Bush's decision to ignore FISA's warrant requirements and have the NSA turn its surveillance apparatus on Americans after 9/11 was first revealed by the New York Times in December 2005, leading the president to acknowledge what he called the "Terrorist Surveillance Program" a few months later. The TSP, as Bush described it, authorized eavesdropping on phone calls in which at least one party was located overseas.
Bankston said the illegal surveillance "absolutely" goes beyond that program, citing admissions from government officials that the TSP was just part of the government's post-9/11 surveillance expansion along with subsequent reports in other newspapers outlining government efforts to gather financial records and online transactions to construct data-mining databases.
Whether the latest lawsuit will succeed in ending the NSA's domestic surveillance programs remains to be seen.
Previous efforts to learn more about or achieve judicial overview of the ultra secret programs have been scuttled through a combination of state secrets and executive privilege claims, and EFF expects to face those same types of arguments this time around.

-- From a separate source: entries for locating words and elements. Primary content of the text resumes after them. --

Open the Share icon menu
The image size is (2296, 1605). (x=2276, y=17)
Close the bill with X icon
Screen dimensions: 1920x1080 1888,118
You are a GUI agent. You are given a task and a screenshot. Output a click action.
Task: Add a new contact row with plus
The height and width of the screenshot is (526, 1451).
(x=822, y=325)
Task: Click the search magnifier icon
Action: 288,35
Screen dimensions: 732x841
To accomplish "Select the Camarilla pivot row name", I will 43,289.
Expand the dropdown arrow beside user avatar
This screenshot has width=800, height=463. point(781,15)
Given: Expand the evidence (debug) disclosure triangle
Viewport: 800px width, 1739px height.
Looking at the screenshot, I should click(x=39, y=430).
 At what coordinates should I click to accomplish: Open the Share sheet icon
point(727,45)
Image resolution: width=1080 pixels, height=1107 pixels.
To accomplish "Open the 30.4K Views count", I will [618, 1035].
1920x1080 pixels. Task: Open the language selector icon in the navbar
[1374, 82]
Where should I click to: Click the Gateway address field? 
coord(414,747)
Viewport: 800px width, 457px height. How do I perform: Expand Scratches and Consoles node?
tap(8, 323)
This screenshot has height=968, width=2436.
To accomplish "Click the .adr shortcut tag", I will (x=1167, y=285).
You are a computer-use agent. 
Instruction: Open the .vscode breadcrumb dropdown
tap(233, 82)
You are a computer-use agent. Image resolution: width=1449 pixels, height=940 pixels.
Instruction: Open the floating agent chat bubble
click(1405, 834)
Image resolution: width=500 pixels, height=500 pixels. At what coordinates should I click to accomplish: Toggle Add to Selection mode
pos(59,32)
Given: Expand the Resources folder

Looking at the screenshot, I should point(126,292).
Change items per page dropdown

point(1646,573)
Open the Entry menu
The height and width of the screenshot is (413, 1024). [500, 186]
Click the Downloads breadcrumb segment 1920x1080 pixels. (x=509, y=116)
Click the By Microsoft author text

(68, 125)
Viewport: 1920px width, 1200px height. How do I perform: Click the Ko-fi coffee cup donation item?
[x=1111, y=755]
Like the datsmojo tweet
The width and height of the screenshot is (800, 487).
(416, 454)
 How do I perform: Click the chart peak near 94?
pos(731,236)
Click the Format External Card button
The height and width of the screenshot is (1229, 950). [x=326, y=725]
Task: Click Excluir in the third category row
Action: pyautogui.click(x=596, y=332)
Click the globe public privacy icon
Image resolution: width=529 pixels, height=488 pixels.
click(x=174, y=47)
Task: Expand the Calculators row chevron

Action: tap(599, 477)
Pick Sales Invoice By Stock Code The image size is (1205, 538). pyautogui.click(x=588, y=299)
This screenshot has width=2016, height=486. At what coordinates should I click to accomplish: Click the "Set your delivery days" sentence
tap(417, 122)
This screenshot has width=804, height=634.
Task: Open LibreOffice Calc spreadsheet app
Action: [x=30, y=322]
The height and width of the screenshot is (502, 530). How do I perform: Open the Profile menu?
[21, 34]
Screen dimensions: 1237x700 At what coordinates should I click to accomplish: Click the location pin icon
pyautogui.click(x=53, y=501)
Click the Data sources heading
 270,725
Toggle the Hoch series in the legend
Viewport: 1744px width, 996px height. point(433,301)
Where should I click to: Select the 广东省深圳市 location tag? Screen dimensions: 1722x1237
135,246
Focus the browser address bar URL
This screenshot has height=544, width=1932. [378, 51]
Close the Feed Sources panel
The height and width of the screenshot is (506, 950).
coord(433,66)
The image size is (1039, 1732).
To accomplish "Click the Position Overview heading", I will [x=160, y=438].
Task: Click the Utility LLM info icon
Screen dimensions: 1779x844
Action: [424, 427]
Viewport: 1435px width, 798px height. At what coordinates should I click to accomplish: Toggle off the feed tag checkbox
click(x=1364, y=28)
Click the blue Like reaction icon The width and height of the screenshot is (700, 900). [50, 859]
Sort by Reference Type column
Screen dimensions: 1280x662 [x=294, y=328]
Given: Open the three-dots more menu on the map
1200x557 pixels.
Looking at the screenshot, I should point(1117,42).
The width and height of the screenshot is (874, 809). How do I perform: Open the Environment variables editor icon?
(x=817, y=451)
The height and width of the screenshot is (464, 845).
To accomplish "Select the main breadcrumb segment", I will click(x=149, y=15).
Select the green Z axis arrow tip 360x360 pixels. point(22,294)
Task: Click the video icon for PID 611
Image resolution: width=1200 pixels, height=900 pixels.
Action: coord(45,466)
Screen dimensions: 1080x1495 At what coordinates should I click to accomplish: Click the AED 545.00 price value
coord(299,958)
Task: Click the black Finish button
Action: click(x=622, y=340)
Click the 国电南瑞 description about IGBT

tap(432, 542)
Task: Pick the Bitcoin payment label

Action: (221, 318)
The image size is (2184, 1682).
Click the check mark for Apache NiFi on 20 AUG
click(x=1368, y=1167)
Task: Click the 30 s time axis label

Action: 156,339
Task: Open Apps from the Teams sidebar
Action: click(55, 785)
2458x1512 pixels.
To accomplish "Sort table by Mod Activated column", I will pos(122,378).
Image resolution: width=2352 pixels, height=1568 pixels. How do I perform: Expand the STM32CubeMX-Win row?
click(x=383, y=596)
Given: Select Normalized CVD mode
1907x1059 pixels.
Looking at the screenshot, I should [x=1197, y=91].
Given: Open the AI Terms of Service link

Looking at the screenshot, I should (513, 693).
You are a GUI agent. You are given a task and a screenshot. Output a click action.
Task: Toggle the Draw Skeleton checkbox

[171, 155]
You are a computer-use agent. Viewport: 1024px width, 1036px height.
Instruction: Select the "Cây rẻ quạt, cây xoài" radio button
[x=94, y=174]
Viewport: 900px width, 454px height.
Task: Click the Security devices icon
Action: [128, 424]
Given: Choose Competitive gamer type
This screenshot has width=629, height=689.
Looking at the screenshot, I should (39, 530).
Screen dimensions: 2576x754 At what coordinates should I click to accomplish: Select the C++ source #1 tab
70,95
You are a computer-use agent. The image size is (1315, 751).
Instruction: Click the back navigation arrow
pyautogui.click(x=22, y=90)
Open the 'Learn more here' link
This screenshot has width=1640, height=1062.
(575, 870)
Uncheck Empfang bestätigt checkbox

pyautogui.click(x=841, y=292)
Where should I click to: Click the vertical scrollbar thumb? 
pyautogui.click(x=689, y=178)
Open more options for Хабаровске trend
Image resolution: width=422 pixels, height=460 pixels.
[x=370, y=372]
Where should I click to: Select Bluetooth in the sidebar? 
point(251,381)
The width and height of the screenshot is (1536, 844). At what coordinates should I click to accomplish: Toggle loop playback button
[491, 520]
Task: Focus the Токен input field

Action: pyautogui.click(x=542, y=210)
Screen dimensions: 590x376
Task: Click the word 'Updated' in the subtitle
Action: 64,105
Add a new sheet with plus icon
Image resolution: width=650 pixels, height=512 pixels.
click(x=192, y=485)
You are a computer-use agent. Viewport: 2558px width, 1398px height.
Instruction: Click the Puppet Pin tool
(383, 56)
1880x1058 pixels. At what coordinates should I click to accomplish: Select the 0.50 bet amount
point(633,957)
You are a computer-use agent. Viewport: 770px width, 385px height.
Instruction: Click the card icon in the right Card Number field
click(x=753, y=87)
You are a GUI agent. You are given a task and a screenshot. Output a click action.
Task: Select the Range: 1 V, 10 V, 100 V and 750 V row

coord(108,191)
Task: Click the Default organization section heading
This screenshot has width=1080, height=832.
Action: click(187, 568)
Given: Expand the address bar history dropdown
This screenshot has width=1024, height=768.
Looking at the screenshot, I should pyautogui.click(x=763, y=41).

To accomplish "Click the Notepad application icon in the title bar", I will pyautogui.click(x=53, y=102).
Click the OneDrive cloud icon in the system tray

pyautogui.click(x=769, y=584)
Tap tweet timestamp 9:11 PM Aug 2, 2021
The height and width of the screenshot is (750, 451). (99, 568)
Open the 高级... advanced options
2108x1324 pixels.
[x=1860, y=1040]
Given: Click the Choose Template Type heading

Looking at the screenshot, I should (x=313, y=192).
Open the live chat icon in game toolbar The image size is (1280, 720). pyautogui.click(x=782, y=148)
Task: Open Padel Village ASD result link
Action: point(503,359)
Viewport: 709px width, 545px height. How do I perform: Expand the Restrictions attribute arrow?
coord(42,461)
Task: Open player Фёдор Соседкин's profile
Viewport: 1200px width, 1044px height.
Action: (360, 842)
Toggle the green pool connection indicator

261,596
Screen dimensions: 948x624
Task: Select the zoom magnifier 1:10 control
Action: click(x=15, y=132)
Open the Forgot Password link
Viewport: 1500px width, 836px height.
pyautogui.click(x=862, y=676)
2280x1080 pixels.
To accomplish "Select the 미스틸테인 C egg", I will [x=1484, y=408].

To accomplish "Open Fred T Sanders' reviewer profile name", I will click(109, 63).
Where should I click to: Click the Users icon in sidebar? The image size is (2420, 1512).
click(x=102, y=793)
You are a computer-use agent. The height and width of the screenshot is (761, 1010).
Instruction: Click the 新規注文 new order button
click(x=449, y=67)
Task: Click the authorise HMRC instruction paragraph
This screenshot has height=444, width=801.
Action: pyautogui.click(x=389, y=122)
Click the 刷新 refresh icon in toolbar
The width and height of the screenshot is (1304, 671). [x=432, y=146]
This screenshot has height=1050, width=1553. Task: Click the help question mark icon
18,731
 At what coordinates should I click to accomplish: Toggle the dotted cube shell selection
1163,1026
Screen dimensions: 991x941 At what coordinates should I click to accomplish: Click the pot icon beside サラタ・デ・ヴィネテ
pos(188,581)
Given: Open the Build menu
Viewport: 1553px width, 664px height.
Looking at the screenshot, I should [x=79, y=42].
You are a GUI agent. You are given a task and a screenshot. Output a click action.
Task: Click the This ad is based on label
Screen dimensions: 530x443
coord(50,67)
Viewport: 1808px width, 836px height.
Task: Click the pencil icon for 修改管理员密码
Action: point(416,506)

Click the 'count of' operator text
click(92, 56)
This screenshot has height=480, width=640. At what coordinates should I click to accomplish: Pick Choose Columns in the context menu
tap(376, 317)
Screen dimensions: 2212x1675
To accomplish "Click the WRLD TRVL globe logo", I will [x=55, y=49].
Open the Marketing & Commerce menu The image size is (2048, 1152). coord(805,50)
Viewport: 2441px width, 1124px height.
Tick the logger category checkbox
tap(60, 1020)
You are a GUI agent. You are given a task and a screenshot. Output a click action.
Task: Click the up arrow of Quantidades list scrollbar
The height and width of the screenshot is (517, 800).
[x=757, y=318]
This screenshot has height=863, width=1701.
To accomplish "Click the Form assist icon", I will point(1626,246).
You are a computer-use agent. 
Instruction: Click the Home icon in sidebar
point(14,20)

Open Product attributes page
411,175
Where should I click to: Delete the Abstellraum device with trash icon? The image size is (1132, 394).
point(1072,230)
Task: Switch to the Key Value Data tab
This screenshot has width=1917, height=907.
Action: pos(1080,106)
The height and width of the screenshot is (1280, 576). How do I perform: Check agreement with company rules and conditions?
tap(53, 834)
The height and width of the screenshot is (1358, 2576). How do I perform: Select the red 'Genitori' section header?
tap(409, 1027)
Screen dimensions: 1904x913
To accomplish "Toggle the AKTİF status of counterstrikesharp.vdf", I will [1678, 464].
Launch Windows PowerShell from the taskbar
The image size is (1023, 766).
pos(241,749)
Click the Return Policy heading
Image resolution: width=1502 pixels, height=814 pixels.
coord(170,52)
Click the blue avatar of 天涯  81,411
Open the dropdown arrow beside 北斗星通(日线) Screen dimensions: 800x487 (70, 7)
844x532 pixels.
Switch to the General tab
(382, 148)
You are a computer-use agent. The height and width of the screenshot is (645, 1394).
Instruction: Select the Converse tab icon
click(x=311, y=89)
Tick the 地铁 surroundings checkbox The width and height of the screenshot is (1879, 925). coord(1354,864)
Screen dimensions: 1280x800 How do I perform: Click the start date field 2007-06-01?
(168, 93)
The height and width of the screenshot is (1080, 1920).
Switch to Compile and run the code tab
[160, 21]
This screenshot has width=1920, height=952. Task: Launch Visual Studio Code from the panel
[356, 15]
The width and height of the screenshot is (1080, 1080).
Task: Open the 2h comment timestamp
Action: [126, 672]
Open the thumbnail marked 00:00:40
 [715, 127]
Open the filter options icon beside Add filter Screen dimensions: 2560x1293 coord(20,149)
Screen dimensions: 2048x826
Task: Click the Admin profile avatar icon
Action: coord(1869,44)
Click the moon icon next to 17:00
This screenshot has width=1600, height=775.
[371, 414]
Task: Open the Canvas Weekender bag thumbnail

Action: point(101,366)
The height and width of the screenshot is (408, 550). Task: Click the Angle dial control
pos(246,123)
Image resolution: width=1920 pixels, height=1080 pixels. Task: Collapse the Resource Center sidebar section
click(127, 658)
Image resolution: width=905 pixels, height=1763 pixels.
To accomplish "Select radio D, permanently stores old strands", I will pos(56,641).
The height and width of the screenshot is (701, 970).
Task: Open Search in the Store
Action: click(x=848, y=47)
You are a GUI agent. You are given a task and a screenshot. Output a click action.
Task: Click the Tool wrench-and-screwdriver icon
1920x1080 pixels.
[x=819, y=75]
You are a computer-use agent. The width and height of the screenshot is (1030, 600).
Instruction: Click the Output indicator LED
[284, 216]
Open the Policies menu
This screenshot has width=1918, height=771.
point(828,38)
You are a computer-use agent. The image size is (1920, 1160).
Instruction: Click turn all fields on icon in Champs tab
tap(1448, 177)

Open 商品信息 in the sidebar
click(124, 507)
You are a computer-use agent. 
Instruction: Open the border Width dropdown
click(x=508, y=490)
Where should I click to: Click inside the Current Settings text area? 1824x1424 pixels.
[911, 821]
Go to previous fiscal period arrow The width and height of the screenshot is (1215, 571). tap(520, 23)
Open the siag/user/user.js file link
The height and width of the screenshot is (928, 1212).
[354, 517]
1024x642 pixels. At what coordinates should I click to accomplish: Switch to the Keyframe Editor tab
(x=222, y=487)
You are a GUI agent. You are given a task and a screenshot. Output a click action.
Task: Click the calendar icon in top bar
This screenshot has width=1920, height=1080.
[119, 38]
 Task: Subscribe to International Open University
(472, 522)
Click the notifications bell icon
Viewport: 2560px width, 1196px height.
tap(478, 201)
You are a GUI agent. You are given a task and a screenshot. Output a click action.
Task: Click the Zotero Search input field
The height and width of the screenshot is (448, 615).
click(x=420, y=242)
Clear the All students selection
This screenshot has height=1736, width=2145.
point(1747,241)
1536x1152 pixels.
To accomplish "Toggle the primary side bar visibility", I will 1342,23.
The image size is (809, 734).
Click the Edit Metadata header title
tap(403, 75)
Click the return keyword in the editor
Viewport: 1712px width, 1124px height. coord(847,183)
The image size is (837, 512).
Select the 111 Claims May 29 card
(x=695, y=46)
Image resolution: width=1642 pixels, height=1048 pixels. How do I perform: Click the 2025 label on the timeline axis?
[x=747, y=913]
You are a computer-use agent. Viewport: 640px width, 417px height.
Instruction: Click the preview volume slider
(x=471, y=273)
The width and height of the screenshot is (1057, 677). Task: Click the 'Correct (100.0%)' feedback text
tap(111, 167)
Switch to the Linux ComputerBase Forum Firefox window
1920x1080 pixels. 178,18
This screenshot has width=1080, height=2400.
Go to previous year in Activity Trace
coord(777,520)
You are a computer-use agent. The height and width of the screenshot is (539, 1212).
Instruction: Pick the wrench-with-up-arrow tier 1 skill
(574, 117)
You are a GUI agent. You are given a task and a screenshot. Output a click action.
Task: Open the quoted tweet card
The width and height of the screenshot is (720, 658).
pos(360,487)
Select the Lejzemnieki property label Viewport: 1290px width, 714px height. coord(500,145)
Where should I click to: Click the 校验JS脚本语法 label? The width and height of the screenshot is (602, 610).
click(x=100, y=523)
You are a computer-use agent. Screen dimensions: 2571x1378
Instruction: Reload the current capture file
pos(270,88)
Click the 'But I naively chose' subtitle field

Congress also has been complicit. When it adopted several amendments to FISA earlier this summer, the Democratic-led Congress gave in to Bush's demands that the updated spy law provide immunity for participating telecoms like AT&T.
Bankston said EFF is arguing that the immunity grant itself was unconstitutional and has not given up its original case, Hepting v. AT&T, but the group is pursuing the separate case against the government officials to avoid getting bogged down with the fight over immunity.
The main goal, he said, "is to dismantle the NSA's nationwide spying network."